Cloning and functional characterization of a typical 2-Cys peroxiredoxin from southern bluefin tuna (Thunnus maccoyii)

Peroxiredoxins (Prxs, EC: 1.11.1.15) are cysteine-dependent peroxidases proposed to function as antioxidant enzymes and also in H₂O₂-mediated cell signaling. They have been well characterized in yeast, mammals, protists and bacteria but not yet in fish. Here we describe the cloning and functional characterization of a Prx 2 cDNA from southern bluefin tuna (SBT, Thunnus maccoyii), an important aquaculture species in South Australia. The SBT Prx sequence was closely related (76-92% identical) to Prx 1 and 2 sequences from other fish and mammals and phylogenetic analyses showed that it was most likely a Prx 2. The deduced amino acid sequence contained the peroxidatic and resolving Cys residues characteristic of typical 2-Cys Prx proteins from all kingdoms of life.
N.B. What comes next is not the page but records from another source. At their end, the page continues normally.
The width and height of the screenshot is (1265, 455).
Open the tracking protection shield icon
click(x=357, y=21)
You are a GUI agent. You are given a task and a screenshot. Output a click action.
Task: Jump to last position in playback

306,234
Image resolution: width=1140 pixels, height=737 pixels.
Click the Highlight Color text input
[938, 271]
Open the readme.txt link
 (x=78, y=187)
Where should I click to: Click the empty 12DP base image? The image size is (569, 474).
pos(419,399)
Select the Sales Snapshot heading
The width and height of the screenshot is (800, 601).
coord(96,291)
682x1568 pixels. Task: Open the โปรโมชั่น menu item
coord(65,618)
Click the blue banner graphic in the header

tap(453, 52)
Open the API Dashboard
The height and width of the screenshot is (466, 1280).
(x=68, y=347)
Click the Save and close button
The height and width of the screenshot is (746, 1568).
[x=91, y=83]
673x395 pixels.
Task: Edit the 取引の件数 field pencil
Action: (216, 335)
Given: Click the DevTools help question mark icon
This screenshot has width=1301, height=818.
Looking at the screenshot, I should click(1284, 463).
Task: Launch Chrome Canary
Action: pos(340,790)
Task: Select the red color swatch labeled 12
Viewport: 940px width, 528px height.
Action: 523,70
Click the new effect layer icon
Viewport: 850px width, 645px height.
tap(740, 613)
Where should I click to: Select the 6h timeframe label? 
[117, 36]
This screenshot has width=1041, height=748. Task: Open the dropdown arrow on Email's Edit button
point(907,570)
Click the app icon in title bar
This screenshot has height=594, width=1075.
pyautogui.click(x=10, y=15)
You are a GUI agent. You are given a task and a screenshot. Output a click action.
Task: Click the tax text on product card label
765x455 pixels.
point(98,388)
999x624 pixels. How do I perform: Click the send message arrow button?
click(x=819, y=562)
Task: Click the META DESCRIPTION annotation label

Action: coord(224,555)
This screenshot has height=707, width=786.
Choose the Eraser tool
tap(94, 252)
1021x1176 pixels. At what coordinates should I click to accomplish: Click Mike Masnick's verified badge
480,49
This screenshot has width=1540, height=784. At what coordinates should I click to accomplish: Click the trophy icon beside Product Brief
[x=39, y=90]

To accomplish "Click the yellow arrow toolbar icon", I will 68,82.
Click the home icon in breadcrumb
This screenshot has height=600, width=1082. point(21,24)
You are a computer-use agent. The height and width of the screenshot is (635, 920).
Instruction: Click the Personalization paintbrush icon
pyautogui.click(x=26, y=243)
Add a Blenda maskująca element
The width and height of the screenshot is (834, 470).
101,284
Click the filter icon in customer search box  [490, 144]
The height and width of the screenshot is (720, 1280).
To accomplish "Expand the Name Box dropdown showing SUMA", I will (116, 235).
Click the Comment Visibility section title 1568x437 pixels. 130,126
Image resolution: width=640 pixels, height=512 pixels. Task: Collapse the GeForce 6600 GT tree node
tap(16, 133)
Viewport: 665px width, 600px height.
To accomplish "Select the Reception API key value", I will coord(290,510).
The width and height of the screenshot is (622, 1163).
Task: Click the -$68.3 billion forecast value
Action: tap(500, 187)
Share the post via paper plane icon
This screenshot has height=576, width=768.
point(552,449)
It also contained the GGLG motif associated with the sensitivity of eukaryotic typical 2-Cys Prx proteins to overoxidation and consequent inactivation by H₂O₂. When the SBT Prx 2 was expressed in E. coli, it showed thioredoxin (Trx)-dependent peroxidase activity with H₂O₂, cumene hydroperoxide (CuOOH) and t-butyl hydroperoxide (t-bOOH). The SBT Prx displayed Michaelis-Menten kinetics with Trx but sigmoidal kinetics with H₂O₂ and CuOOH. The K_m(Trx) was 12μM and the S_0.5 values for H₂O₂ and CuOOH were 29 and 25μM, respectively. At mM concentrations of H₂O₂, SBT Prx progressively lost its peroxidase activity as has been observed for other eukaryotic typical 2-Cys Prx proteins. The native SBT Prx enzyme existed as a mixture of dimers, tetramers, decamers and a higher order aggregate.